-- EXERCISE OBJECTIVE --
How many lines in the entries below contain the string "size", matching case exactly? Reply with the number alone.

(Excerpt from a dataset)
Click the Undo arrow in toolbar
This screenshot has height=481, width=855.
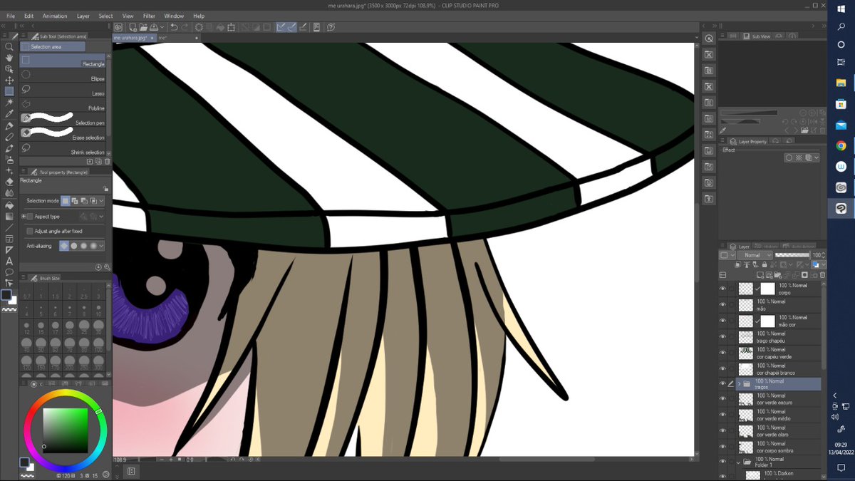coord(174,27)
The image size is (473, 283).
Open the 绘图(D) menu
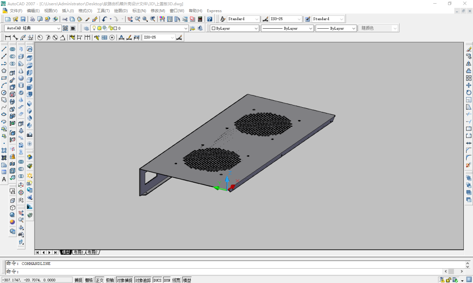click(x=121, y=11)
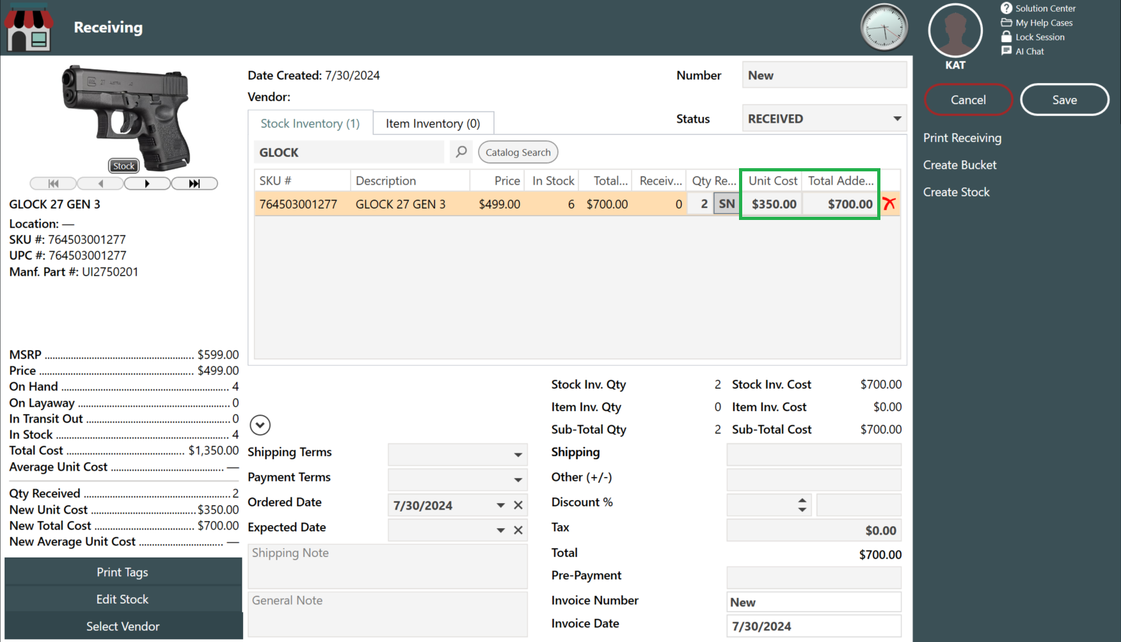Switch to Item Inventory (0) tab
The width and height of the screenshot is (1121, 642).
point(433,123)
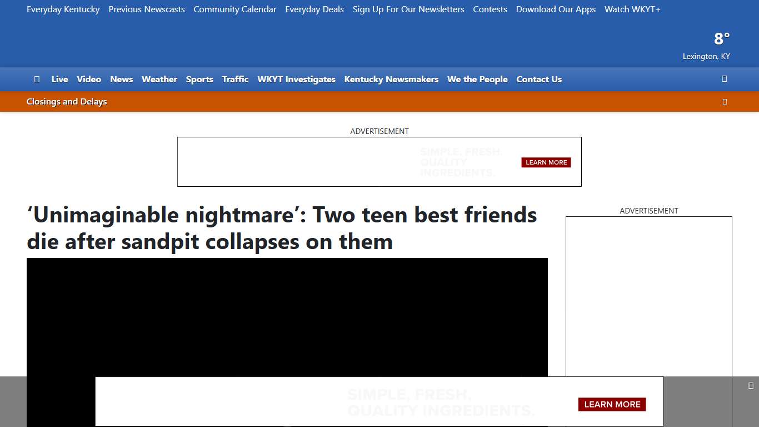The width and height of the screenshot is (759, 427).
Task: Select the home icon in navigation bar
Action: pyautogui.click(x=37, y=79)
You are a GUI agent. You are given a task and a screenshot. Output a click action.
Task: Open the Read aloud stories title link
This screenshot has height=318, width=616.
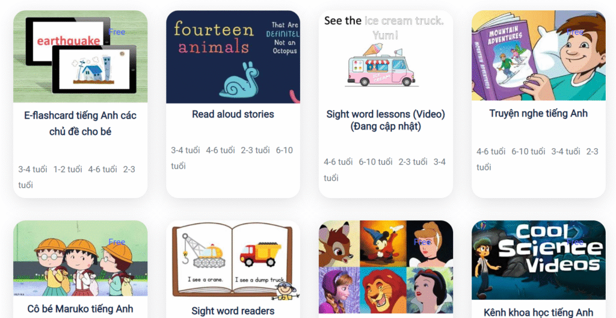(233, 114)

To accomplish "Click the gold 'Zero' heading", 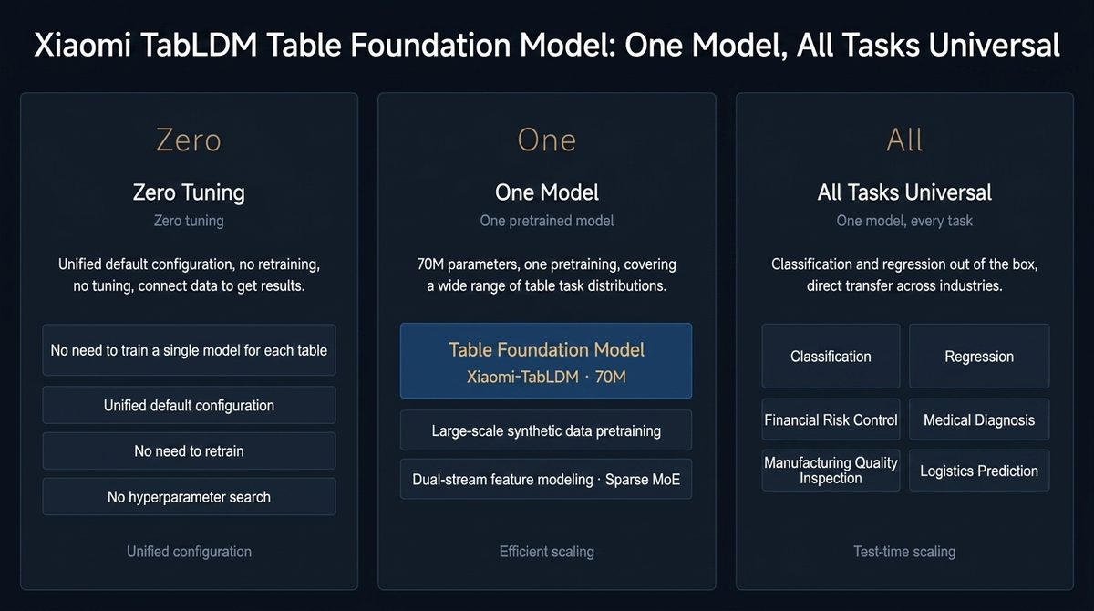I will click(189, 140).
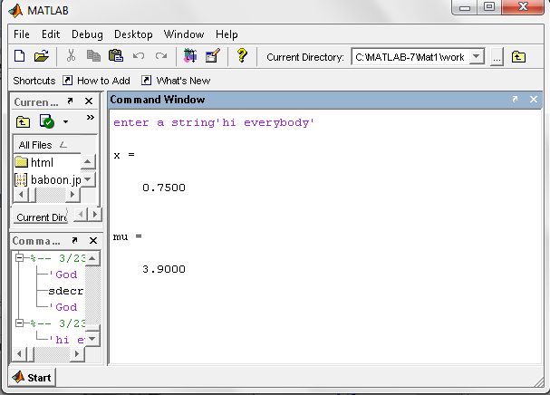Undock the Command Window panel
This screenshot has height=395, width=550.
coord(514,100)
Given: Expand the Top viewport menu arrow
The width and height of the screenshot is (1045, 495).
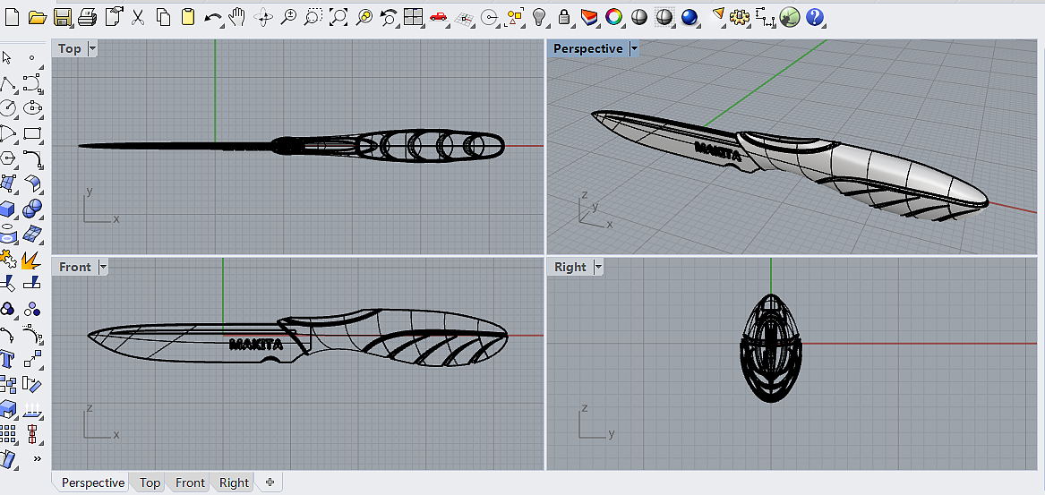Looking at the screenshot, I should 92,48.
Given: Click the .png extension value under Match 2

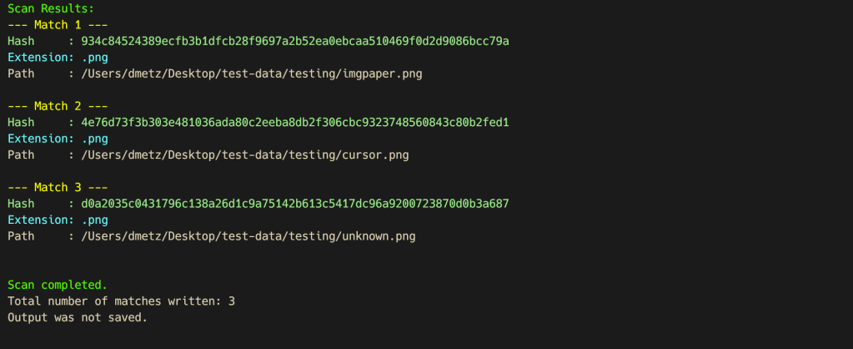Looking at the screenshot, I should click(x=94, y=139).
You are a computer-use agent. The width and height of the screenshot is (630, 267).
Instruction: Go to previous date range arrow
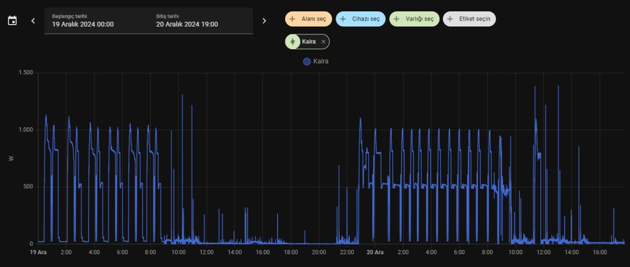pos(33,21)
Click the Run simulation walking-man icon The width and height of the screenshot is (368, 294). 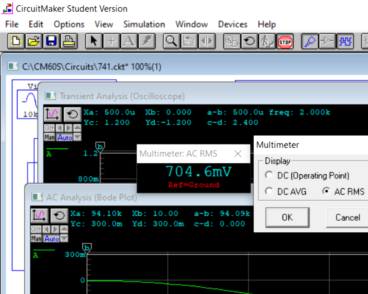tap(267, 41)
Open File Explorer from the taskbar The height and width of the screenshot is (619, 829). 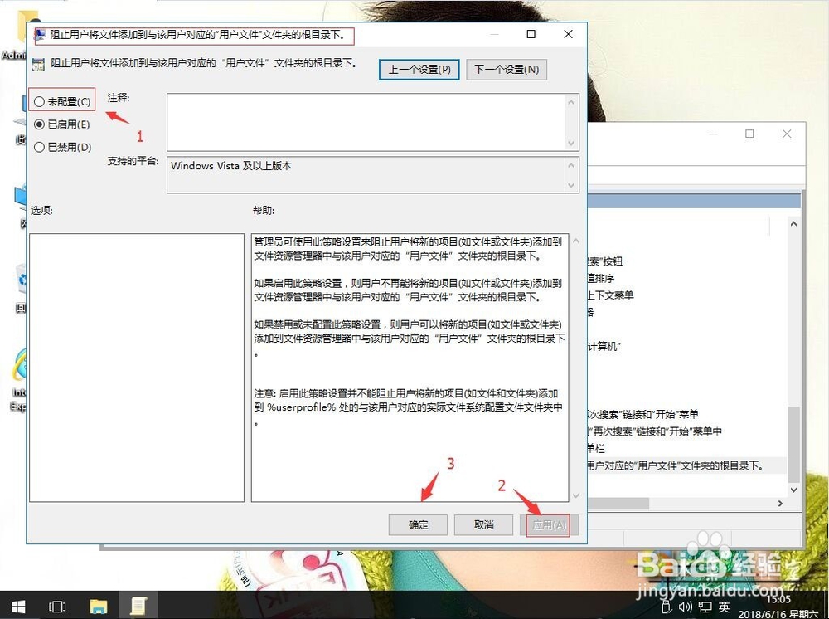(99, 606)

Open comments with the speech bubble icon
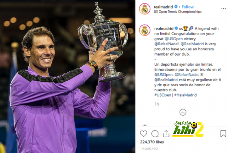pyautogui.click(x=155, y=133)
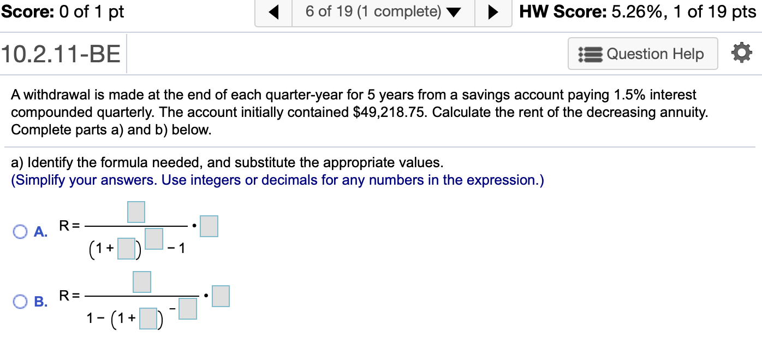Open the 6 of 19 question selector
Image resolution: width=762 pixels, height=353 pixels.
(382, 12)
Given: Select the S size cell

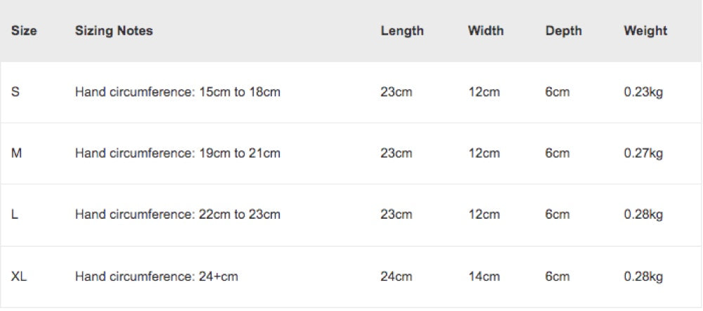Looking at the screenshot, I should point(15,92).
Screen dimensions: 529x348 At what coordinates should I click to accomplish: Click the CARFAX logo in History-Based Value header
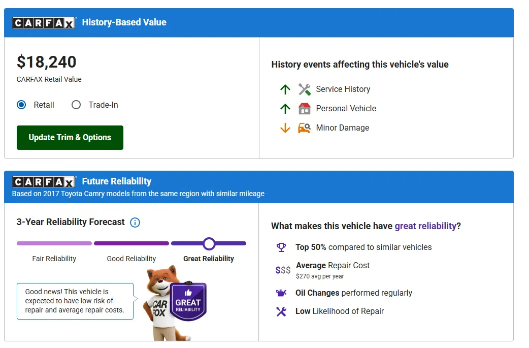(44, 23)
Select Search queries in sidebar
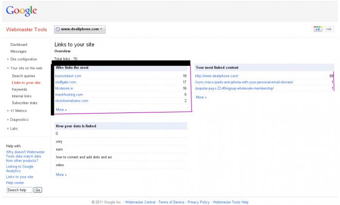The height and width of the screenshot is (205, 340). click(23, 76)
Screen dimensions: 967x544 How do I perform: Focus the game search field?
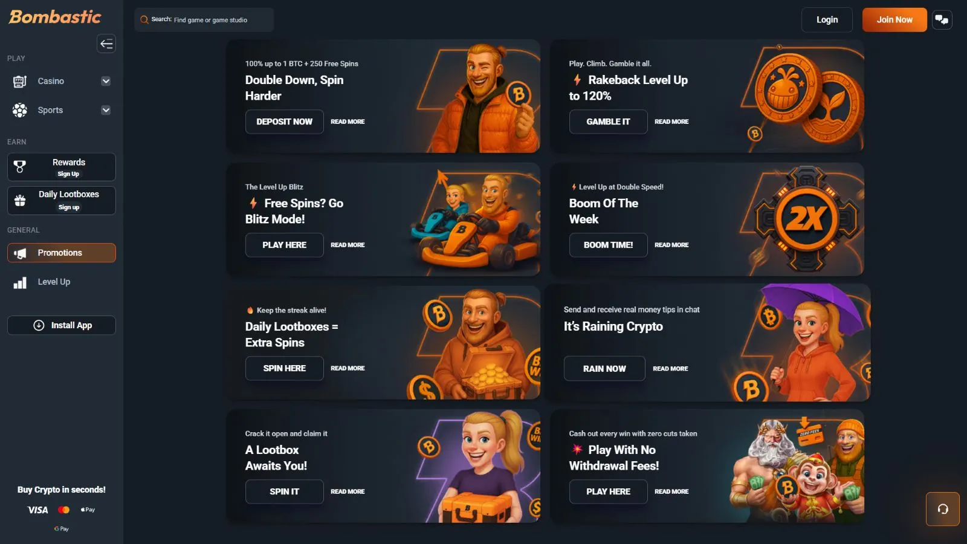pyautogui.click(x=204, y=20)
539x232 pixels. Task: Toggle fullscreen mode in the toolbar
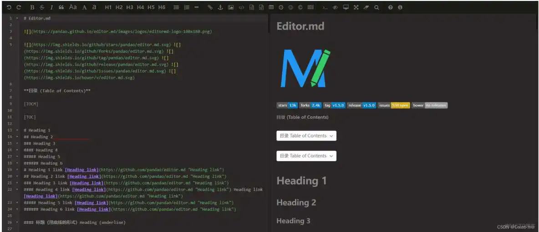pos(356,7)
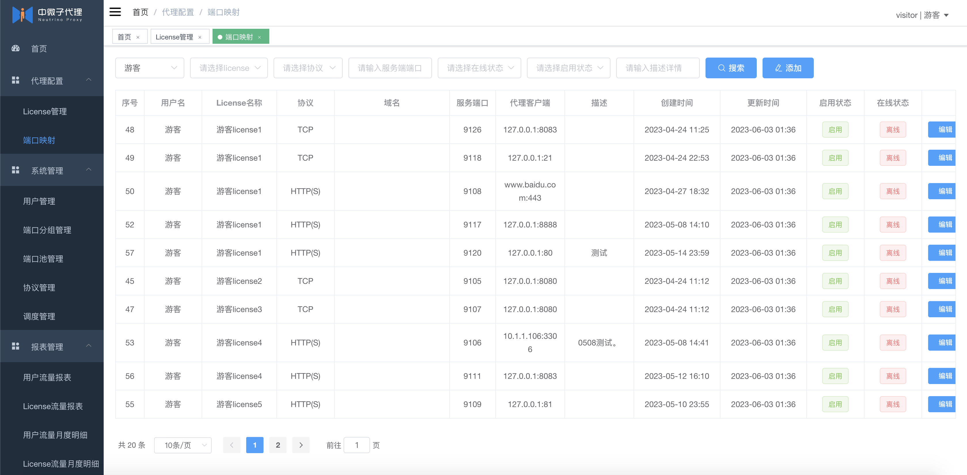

-- RESPONSE --
2